Wahlberg, in a pardon application filed in November and pending before the parole board, acknowledges he was a teenage delinquent mixed up in drugs, alcohol and the wrong crowd.
He points to his successful acting career, restaurant ventures and philanthropic work with inner-city teens as evidence he's turned his life around.
"I have apologized, many times," he said in December. "The first opportunity I had to apologize was right there in court when all the dust had settled and I was getting shackled and taken away, and making sure I paid my debt to society and continue to try and do things that make up for the mistakes that I've made."
Court documents in the 1986 attack identify Wahlberg among a group of white boys who harassed the school group as they were leaving Savin Hill Beach in Dorchester, a mixed but segregated Boston neighborhood that had seen racial tensions during the years the city was under court-ordered school integration.
The boys chased the black children down the street, repeatedly shouting "n-----" and hurling rocks until an ambulance driver intervened. Wahlberg was 15 at the time.
Atwood says she still bears a scar from getting hit by a rock. No one was seriously injured, but the attack left a lasting impression.
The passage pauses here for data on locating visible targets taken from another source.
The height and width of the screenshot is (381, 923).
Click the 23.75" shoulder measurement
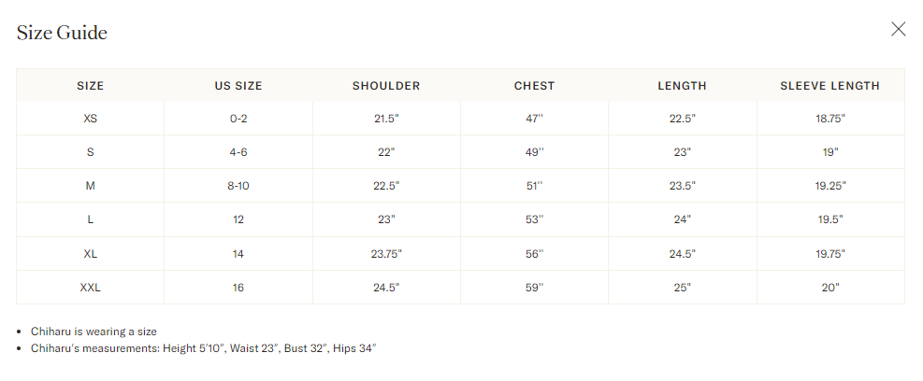pyautogui.click(x=386, y=254)
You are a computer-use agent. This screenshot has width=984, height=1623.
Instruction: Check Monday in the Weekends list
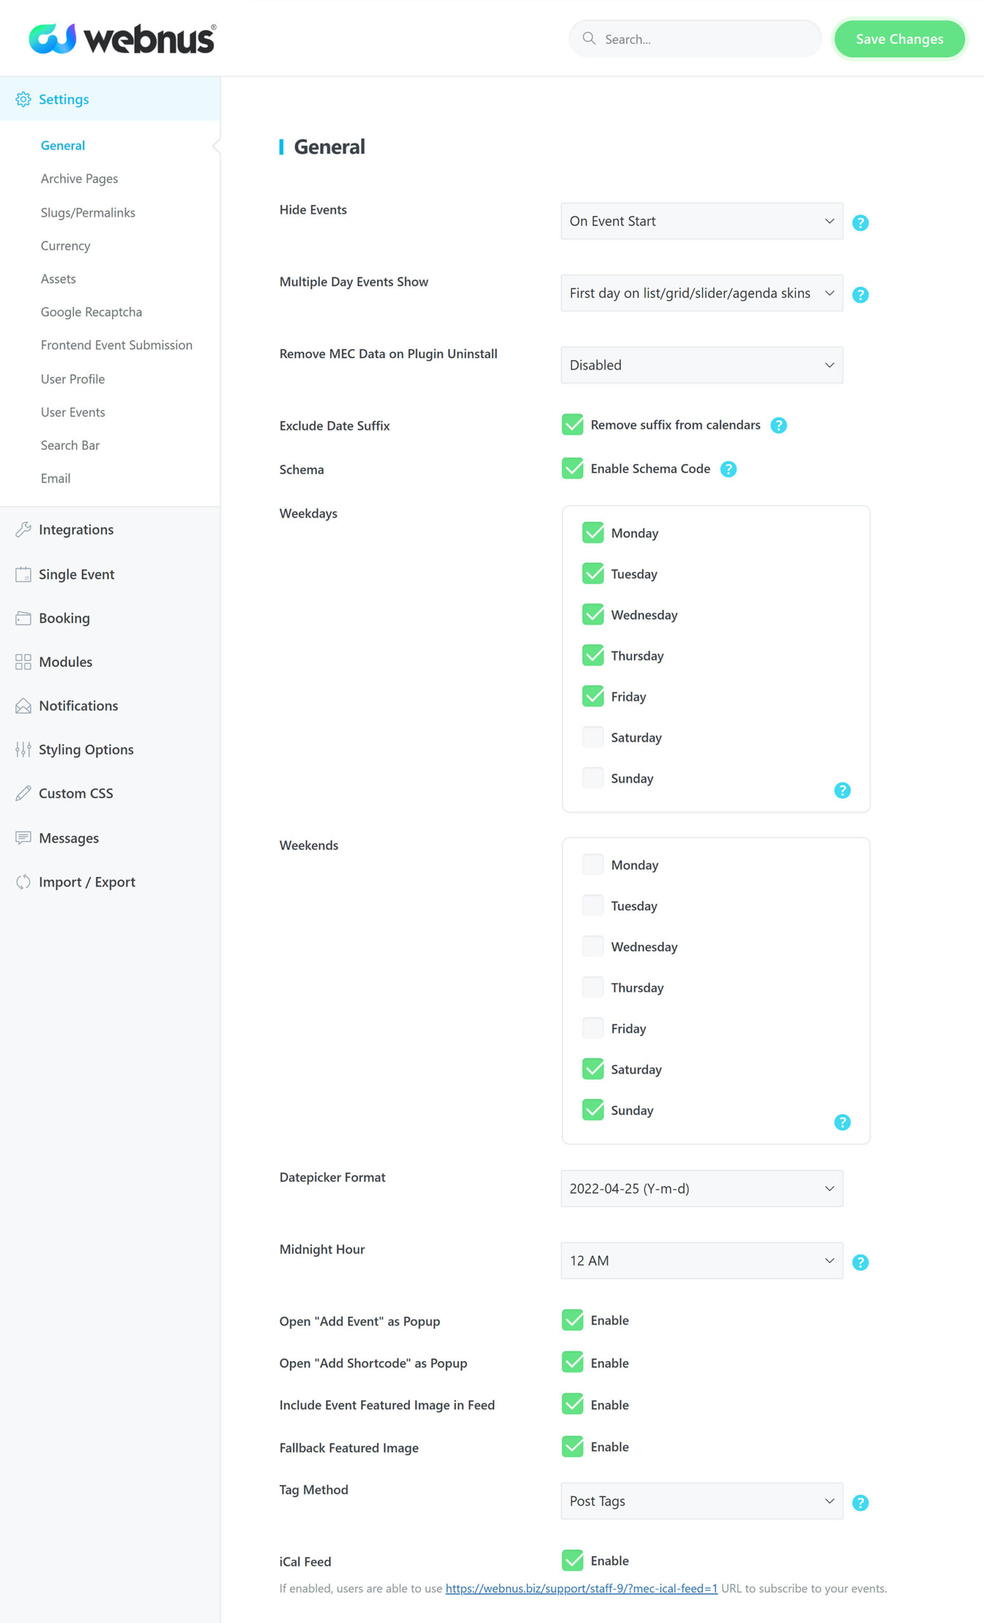[x=593, y=865]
"I was really scared. My heart was beating fast. I couldn't believe it was happening. The names. The rocks. The kids chasing," Belmonte told the AP.
Wahlberg and two other white teens were issued a civil rights injunction: essentially a stern warning that if they committed another hate crime, they would be sent to jail.
In 1988, Wahlberg, then 16, attacked two Vietnamese men while trying to steal beer near his Dorchester home.
According to the sentencing memorandum, he confronted Thanh Lam, a Vietnamese man, as he was getting out of his car with two cases of beer. Wahlberg called Lam a "Vietnam f------ s---" and beat him over the head with a 5-foot wooden stick until Lam lost consciousness and the rod broke in two.
Documents say Wahlberg ran up to another Vietnamese man, Hoa Trinh, and asked for help hiding. After a police cruiser drove past, he punched Trinh in the eye. Later, he made crude remarks about Asians.
Wahlberg ultimately was convicted as an adult of two counts of assault and battery with a dangerous weapon, marijuana possession and criminal contempt for violating the prior civil rights injunction. He was given a three-month prison sentence, of which he served about 45 days.
Trinh declined to be interviewed by AP, and efforts to locate Lam were unsuccessful.
Judith Beals, a former state prosecutor involved in the cases, said Wahlberg's crimes stand out because he violated the injunction with an even more violent attack on people of yet another race.
"It was a hate crime and that's exactly what should be on his record forever," Atwood said.